A buildup in network menaces has prompted Cisco Systems Inc. to wage an all-out war by developing a new program that the company said will do more to protect computer networks than intrusion detection systems and firewalls.
John Chambers, president and CEO of Cisco, outlined the company’s latest strategy last month. Called the Cisco Network Admissions Control (NAC) program, Chambers said the idea is to prevent incidents like the recent Blaster and Slammer worms by scanning devices when they attempt to connect to a corporate network.
Developed in conjunction with antivirus vendors Network Associates Inc., Symantec Corp. and Trend Micro Inc., Cisco said the initiative will tackle the risks posed by mobile and remote workers who connect to corporate networks.
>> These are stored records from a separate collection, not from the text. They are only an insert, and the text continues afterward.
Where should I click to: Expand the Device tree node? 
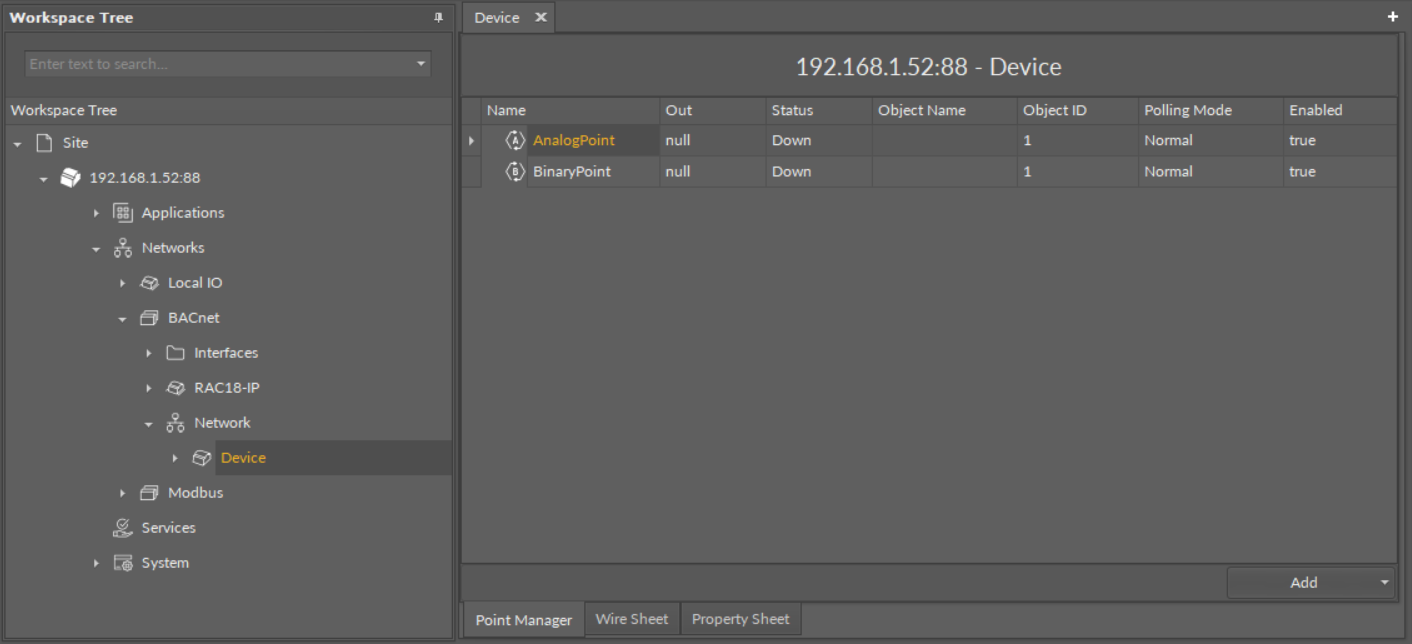point(176,457)
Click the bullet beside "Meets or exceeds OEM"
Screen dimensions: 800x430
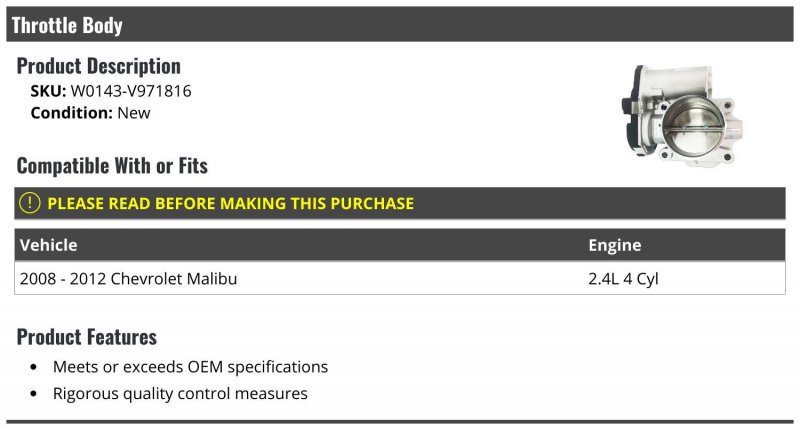point(35,368)
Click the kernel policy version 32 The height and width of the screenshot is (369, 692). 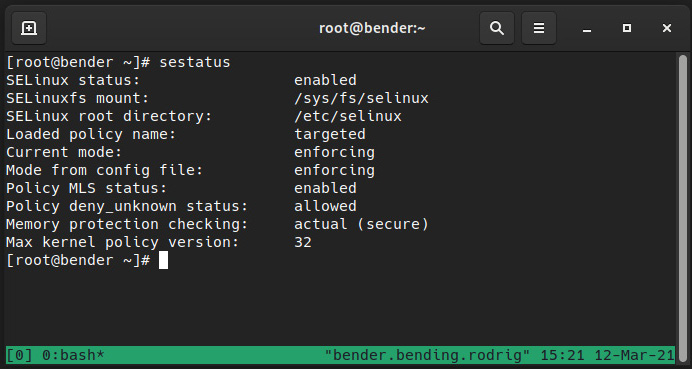(303, 242)
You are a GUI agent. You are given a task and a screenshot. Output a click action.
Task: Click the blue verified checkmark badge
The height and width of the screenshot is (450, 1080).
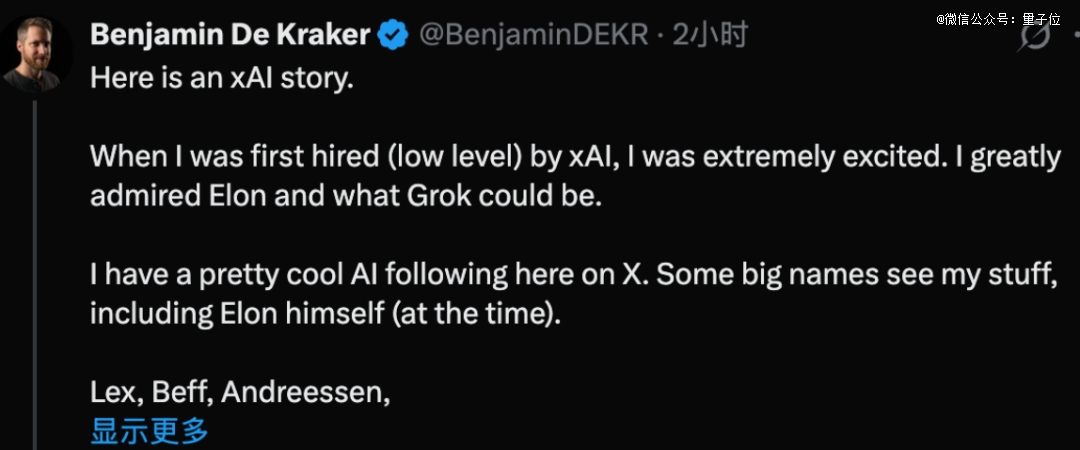(x=392, y=36)
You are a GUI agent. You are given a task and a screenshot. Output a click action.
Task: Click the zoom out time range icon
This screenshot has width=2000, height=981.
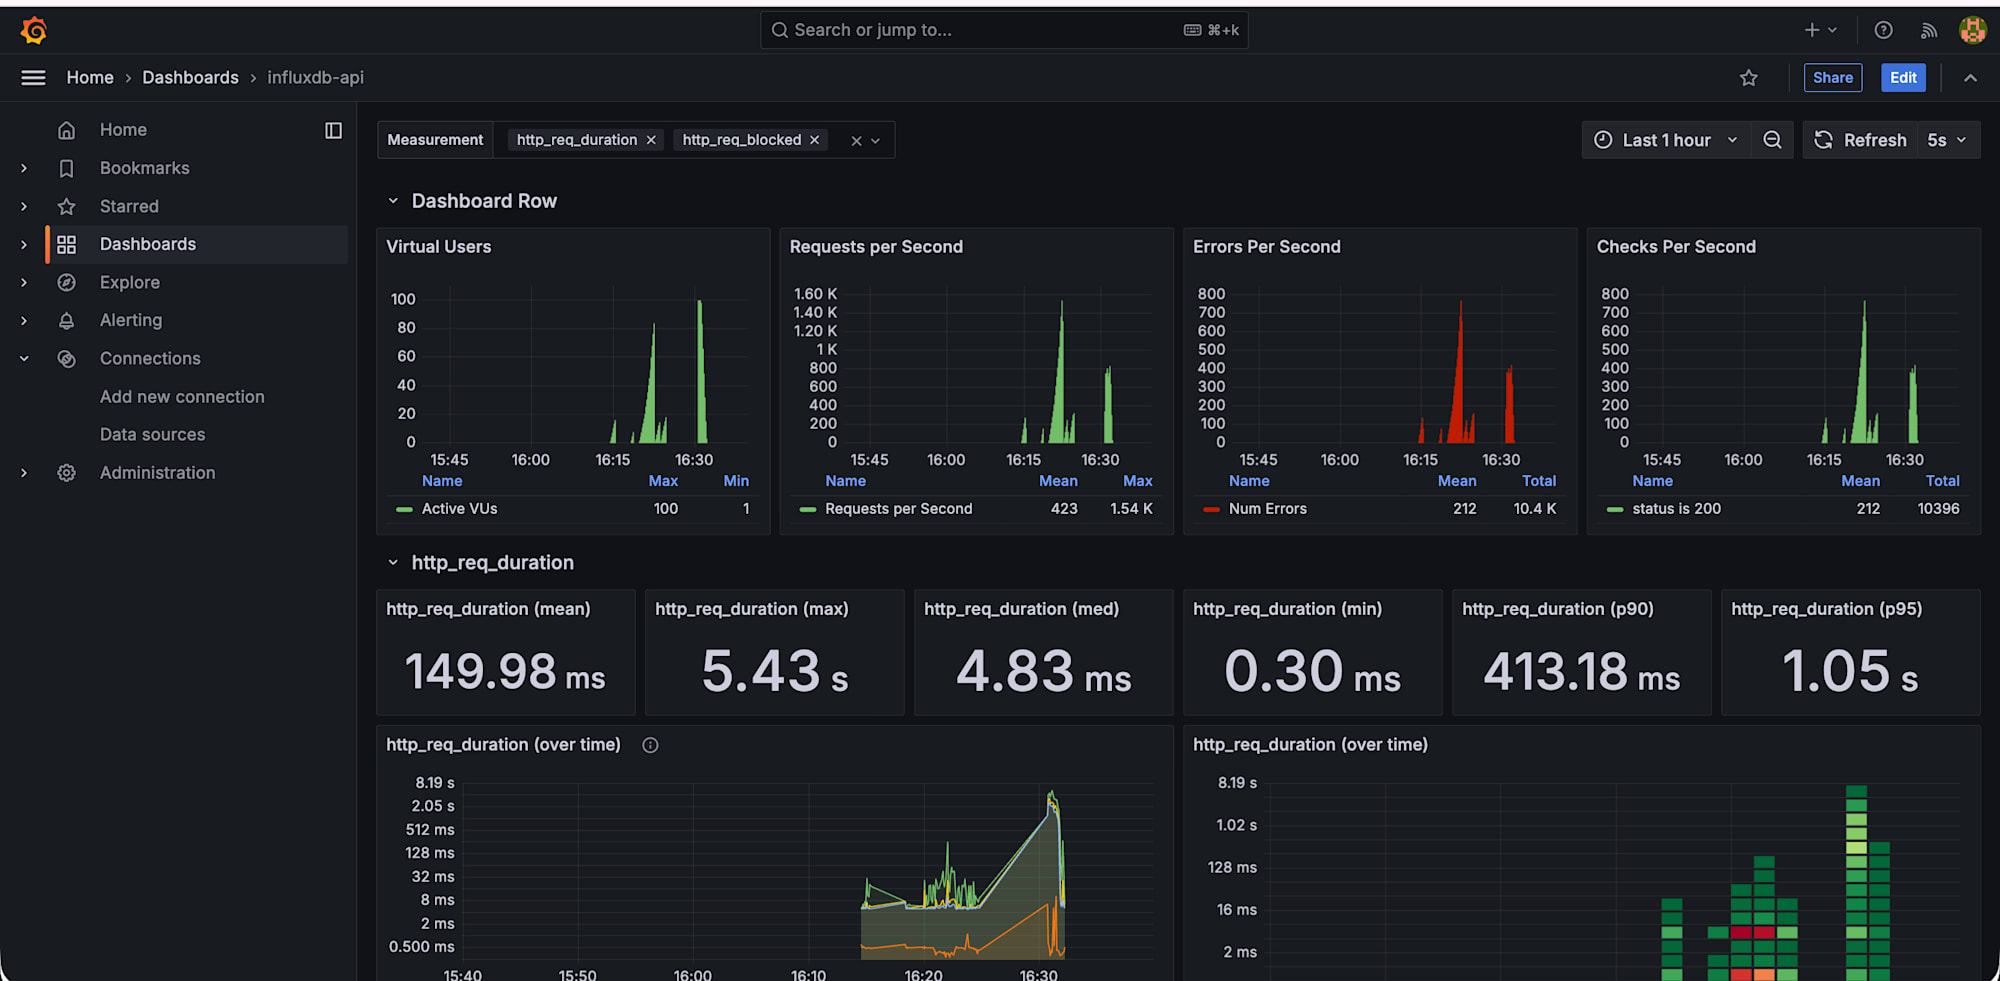pyautogui.click(x=1772, y=140)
The NAC essentially detects non-compliant devices – those that may harbour viruses – and denies network access or quarantines the device until the network administrator can correct the problem. According to Charles Giancarlo, a senior vice-president with Cisco, the NAC’s underlying technology – Trust Agent – is installed on laptops, home PCs and mobile devices that connect to corporate networks. Trust Agent determines certain levels of security, such as whether a device has been recently patched or has the latest virus recognition files.
“The explosion of wireless, mobile devices and pagers has made the corporation much more vulnerable to attack,” said George Samenuk, CEO of Network Associates.
“We need automated and proactive solutions that can defend against threats like viruses immediately when they occur,” Chambers said.
Network Associates, Symantec and Trend Micro have licensed the Trust Agent software from Cisco and will be integrating it into their own software clients, Cisco said.
For investment firms like New York-based Morgan Stanley Individual Investor Group, keeping assets and strategic information safe is a critical task. According to Lance Braunstein, chief information security officer with the financial services firm, Cisco’s strategy will essentially enable Morgan Stanley to apply consistent security policies to machines that access the company’s network.
The program marks a shift in tactics for addressing threats, according to Chris Christiansen, an analyst at Framingham, Mass.-based IDC. “There’s a recognition that the network is the true destination of the attack and that routers and switches need to have the ability to protect the network,” Christiansen said.
Cisco expects the first NAC rollout by mid-next year, but said it plans to roll out the program in-house now.